Top of Source information

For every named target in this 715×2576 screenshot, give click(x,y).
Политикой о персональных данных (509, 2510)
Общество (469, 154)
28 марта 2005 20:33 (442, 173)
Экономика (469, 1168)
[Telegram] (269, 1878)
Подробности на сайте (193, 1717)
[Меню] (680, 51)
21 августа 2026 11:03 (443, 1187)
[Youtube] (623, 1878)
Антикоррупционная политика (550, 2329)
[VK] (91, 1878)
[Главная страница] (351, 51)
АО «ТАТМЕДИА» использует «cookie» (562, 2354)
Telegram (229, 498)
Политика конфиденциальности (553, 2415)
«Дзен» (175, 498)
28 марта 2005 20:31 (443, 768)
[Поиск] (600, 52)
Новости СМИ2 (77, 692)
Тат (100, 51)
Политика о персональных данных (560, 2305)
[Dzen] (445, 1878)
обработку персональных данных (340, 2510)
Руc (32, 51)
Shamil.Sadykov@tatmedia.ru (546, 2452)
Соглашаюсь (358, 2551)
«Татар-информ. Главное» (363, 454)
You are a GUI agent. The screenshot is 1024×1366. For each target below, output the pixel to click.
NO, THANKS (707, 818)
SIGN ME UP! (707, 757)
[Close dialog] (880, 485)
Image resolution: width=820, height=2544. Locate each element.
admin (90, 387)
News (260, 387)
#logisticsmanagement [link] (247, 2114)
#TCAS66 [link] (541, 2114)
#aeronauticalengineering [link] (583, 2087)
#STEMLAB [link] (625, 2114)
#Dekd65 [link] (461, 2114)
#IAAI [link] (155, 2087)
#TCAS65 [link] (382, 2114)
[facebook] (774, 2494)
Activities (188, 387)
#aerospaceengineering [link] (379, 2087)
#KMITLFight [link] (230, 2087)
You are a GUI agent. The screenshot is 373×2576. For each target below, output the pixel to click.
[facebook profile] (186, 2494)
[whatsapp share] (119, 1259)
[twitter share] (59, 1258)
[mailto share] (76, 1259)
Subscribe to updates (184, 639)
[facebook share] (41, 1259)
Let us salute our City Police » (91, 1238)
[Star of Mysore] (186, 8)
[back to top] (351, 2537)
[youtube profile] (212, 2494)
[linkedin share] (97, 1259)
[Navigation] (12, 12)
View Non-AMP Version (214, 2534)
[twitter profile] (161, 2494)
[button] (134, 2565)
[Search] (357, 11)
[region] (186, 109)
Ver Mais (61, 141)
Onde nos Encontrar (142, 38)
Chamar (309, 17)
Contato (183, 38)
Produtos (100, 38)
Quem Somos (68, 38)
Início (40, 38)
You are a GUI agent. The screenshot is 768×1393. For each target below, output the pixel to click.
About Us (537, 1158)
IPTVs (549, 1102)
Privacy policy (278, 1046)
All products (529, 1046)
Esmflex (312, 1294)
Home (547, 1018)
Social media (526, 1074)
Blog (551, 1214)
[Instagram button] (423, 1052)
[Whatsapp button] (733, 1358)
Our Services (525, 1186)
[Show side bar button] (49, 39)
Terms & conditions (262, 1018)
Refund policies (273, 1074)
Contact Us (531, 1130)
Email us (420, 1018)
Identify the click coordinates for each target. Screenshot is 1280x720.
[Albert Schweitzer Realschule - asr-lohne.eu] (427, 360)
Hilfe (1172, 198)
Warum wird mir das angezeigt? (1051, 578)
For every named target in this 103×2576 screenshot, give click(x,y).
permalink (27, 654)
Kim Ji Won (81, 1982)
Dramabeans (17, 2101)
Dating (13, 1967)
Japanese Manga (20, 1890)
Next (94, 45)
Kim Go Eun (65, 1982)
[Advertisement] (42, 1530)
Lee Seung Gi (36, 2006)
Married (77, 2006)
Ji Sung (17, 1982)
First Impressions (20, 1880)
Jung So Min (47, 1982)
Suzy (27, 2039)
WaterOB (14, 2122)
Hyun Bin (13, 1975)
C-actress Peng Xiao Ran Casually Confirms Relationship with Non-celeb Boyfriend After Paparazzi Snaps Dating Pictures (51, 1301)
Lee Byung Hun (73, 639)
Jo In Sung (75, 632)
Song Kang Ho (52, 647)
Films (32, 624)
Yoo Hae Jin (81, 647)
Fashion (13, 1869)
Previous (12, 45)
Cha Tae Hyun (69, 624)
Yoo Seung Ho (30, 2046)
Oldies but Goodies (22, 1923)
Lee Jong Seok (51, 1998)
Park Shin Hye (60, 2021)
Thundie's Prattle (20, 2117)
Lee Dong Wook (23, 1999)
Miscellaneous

Bottom of Source information

Prompt: Once you find the string "персональных" in a line of the records, copy that line.

Result of this exercise:
Политикой о персональных данных (509, 2510)
Политика о персональных данных (560, 2305)
обработку персональных данных (340, 2510)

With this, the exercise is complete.